Creating a growth culture with a clear company vision and mission are enormously important when it comes to scaling your business, reclaiming your freedom and for having any kind of business success overall.

Here’s the thing… If you have a clear vision of why you exist, a clear mission statement and clear standards as to how employees and customers are handled, then it makes it much easier to grow because it means that your employees will be able to make decisions—they won’t need someone (you!) to tell them how to make that decision.

For example, let’s take Domino’s Pizza and their “30-minute delivery or your pizza is free” guarantee. That’s clear. Every time a delivery driver goes out, their boss doesn’t have to remind them to be there in 30 minutes because they know that 30-minute time limit is a key part of the business.

Set Up Your Company Culture

You, as the owner, create the foundation of your company culture, both good and bad, and mostly through leading by example. If you have a team of three people in the beginning, it’s easier to maintain the company culture. But when you start getting generations of employees, it’s a little more difficult.

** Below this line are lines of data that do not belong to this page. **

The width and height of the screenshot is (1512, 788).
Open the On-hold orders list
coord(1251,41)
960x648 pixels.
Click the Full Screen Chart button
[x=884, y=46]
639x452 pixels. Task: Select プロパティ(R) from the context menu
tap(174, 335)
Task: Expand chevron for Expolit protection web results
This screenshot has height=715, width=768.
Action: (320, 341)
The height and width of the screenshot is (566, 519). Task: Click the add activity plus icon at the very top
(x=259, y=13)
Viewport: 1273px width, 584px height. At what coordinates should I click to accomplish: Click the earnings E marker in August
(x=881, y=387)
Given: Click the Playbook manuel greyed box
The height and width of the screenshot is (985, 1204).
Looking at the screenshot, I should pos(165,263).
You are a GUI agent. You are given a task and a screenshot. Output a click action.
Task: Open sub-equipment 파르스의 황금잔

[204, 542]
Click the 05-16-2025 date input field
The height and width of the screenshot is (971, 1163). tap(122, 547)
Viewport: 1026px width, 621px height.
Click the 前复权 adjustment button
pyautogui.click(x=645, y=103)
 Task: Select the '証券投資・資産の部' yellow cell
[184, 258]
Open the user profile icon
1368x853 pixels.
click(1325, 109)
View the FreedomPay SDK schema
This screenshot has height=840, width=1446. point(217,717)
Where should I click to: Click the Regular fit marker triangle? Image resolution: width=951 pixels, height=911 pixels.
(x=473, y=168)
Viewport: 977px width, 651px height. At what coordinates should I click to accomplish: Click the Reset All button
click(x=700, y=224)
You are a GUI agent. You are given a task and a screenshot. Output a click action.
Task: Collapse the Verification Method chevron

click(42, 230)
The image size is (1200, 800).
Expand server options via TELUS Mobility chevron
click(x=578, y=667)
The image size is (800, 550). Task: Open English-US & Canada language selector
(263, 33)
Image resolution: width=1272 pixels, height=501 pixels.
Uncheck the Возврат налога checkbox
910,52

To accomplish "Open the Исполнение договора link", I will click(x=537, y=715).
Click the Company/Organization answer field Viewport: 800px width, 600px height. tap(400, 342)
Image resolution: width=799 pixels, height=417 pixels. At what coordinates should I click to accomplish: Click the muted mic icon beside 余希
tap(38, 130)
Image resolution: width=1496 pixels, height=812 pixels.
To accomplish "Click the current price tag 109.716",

You and your first batch of employees create the business together—you set up the culture with those people. But when you start hiring a second wave, a third wave, etc., the culture can get diluted easily unless the culture is reinforced.

The key is to be proactive. Once you start scaling, you need to make a conscious effort to ensure the culture stays the same. You might need to sit down, literally, and discuss the parts of the culture that you and the other founding members of the company want to make sure stays the same. This could be a vision statement, or it could be a saying like “There’s no such thing as a dumb idea.”

You keep replicating that culture, creating key concepts or criteria, value statements, whatever you reinforce—e.g., the key traits you operate by. You use those traits to set up your culture so that employees at the lowest levels can understand and internalize the culture, which will keep it from dissipating.

Your actions speak louder than words. If you say every Friday is Casual Friday, but you come in wearing a suit and tie, that’s not reinforcing what you want to have happen. Behavior is modeled by what people see and observe more than what is said.

Hypocrisy will kill your culture and your chance of fully scaling your business.

Reward and act on the aspects of the culture you want to propagate. For example, you cannot say you have an open-door policy but your door is always closed and making an appointment to see you is harder than seeing the President.

If you want to reward innovation, then you also make it visible how you value the lessons from failures and that falling short on a project doesn’t ruin a career.

When you set up this culture structure, it becomes the DNA of your company. These core principles can exist anywhere, no matter where your business goes or grows to.